ノルウェーの俊英ベント・ハーメル監督の『酔いどれ詩人になるまえに』は、アメリカ文学界の異端児チャールズ・ブコウスキーの下積み時代をもとにした自伝的小説『勝手に生きろ!』の映画化である。
小説の時代背景は、大学を中退したブコウスキーが、アメリカ各地を放浪し、無頼の生活を送っていた1940年代。ブコウスキーの分身である主人公ヘンリー・チナスキーは、セントルイス、ニューヨーク、フィラデルフィア、マイアミ、そして地元ロサンゼルスなどを転々としていく。彼は、食べるために様々な仕事につくものの、どれも長続きしない。そして、酒と女とギャンブルに溺れ、荒んだ生活を送りながらも、詩や短編を書き、出版社に送り続ける。

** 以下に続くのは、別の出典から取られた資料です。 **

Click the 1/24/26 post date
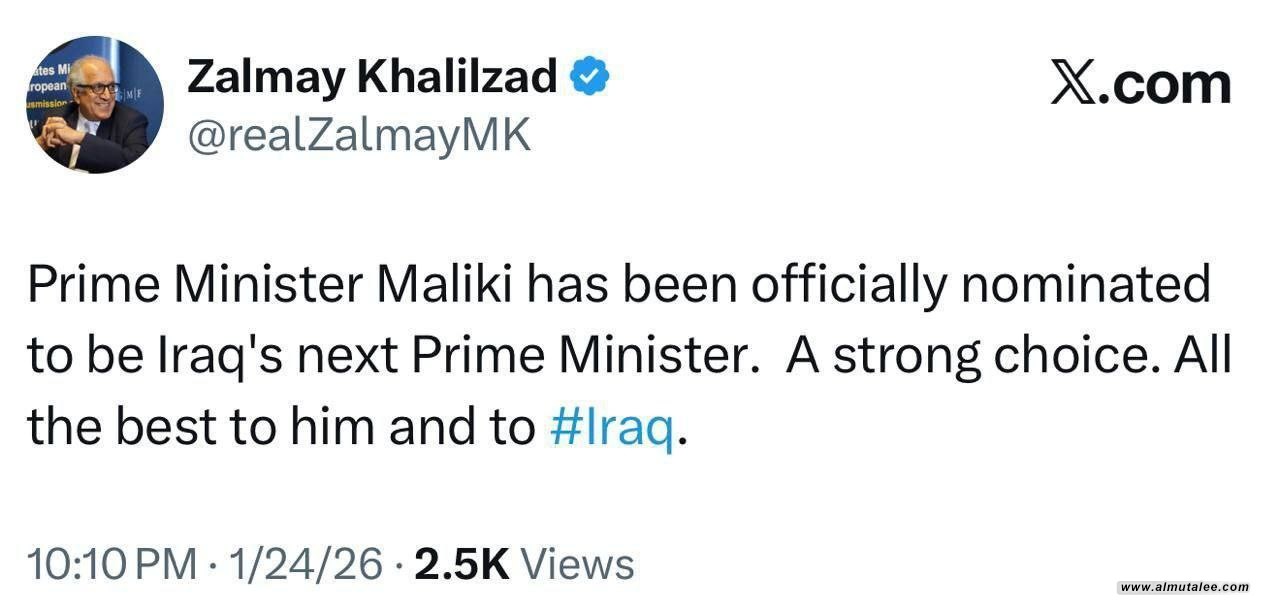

この映画では、そんなチナスキー=ブコウスキーの型破りな生き様に関心が集まることだろうが、ハーメル監督の視点も見逃すわけにはいかない。彼の前作『キッチン・ストーリー』とこの映画には、実に興味深い共通点がある。
1950年代のノルウェーの田舎町を舞台にした『キッチン・ストーリー』では、一人暮らしの老人のもとに、スウェーデンの「家庭研究所」から調査員が派遣され、独身男性の台所における行動パターンの観察を始める。その調査には、会話や交流を禁じる規則があるため、調査員と老人は、監視する者と監視される者になる。『酔いどれ詩人になるまえに』のチナスキーは、仕事にはつくが、すぐにサボりだし、バーや競馬場に向かう。上司は彼を監視し、クビを言い渡す。そんな駆け引きが何度も繰り返される。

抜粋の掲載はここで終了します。